Federal Reserve Chair Jerome Powell made it clear that the Fed will not cut interest rates again until inflation starts to cool. And this doesn’t even take into account the possible impact of the war in the Middle East.

At Wednesday’s press conference, Powell emphasized that it is still too early to assess the impact of the soaring oil prices on the US economy, although financial markets have been racing to factor in higher expected inflation over the next year into prices. Instead, he highlighted that price pressures had emerged even before the war broke out and have persisted longer than policymakers had anticipated.

Powell said, “What really matters this year is that we need to see progress on inflation. If we don’t see that progress, there won’t be any rate cuts.”


The comments made by the chair of the Federal Reserve after the second consecutive meeting where interest rates were held steady further reinforced the view that the Fed is still a long way from resuming the series of rate cuts it is set to implement starting at the end of 2025, as consumer price data has yet to materialize.

This trend has also raised concerns that the Fed’s next move could ultimately be to raise interest rates. Powell acknowledged that this possibility was again raised in the discussions this week – although he added that it was not the basic consideration of most policymakers.

The latest forecast released on Wednesday shows that officials maintained their expectation of one interest rate cut this year (based on the median forecast). But they also unexpectedly raised their economic growth forecast, suggesting that they are not currently concerned about the possible growth-dampening effect of rising energy costs.

At the same time, their inflation expectations have been revised upward, and Powell mainly attributed this to the ongoing impact of tariffs. He pointed out that the price pressure in the commodity categories most affected by tariffs has been particularly stubborn.

Powell said, “The question of whether to ignore energy inflation will only truly arise after we have confirmed it.”

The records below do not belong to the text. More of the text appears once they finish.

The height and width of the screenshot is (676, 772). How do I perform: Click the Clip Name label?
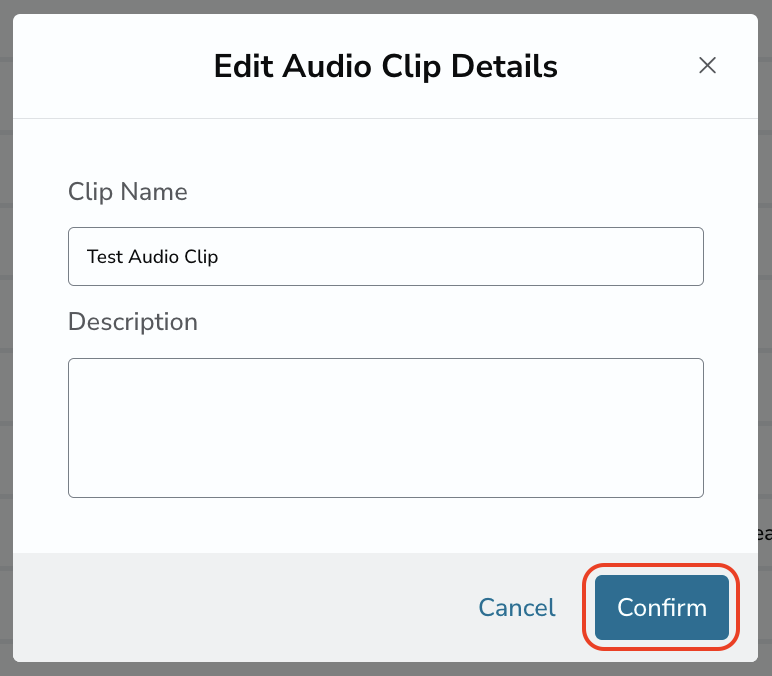[128, 192]
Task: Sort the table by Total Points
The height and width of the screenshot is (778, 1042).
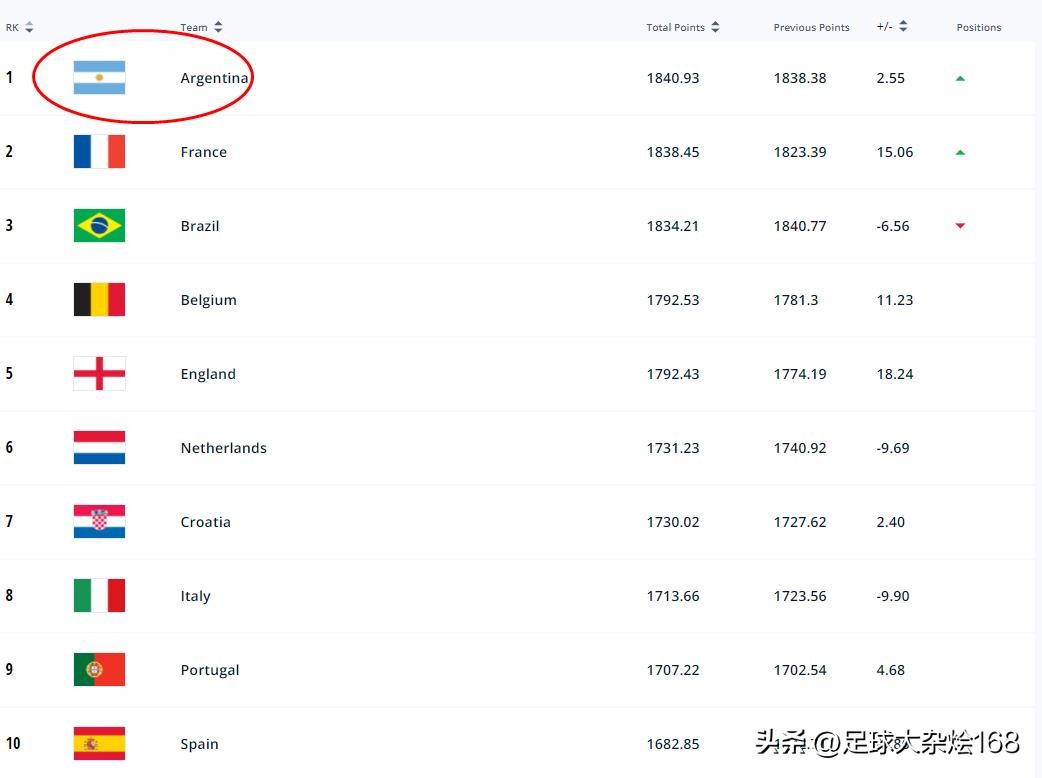Action: [x=713, y=26]
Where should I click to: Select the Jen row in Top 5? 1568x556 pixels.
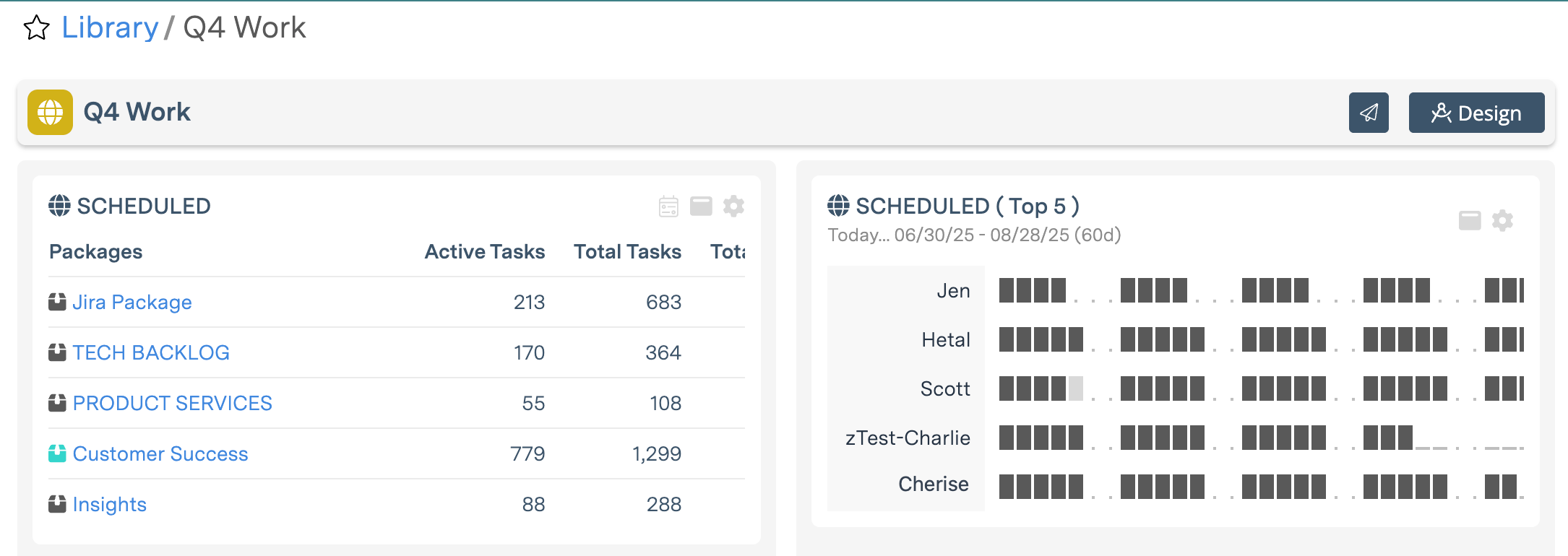[x=953, y=291]
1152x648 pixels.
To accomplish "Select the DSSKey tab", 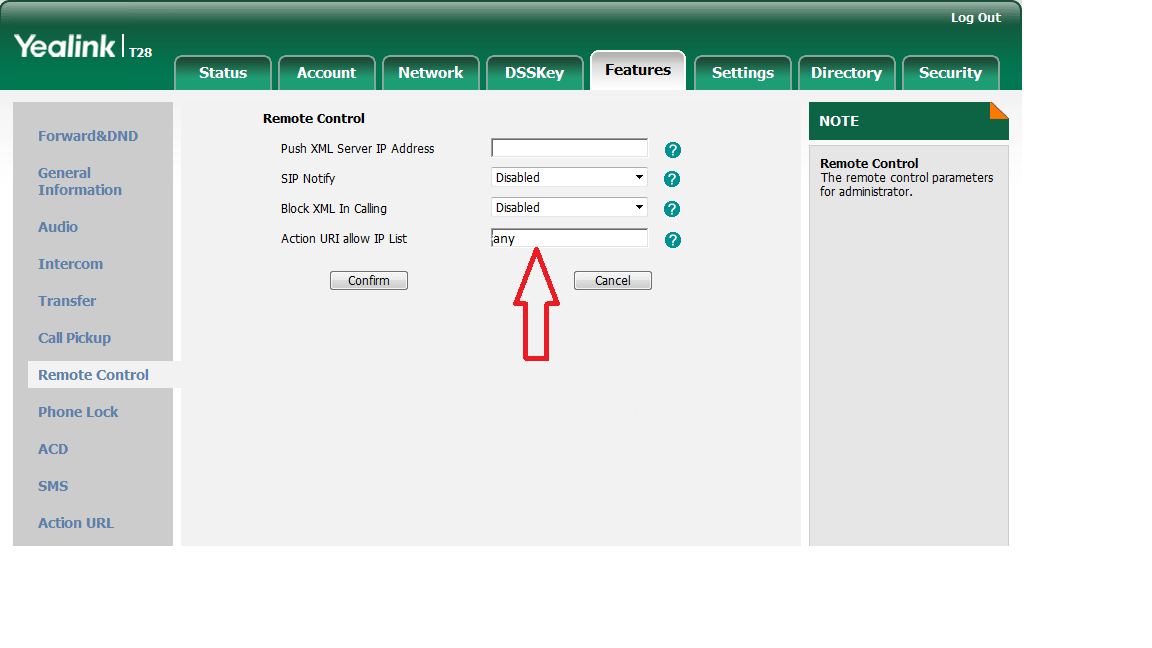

Despite the sluggish recruitment situation raising concerns that the labor market might face more severe difficulties, the chairperson of the Federal Reserve remains optimistic about the labor market’s prospects. He pointed out that the unemployment rate has hardly changed since September.

Concerns over employment prompted the Federal Reserve to cut interest rates by 0.75 percentage points by the end of 2025. Most policymakers now believe that interest rates have reached a level that neither restrains nor boosts economic growth, and Powell said this is the “appropriate level” at present.

Priya Misra, a portfolio manager at JPMorgan Asset Management, said, “The market has been concerned about the growth and inflation risks brought by oil price shocks. The Federal Reserve seems to be more focused on inflation risks, perhaps because inflation data deviates more from its target than the unemployment rate.”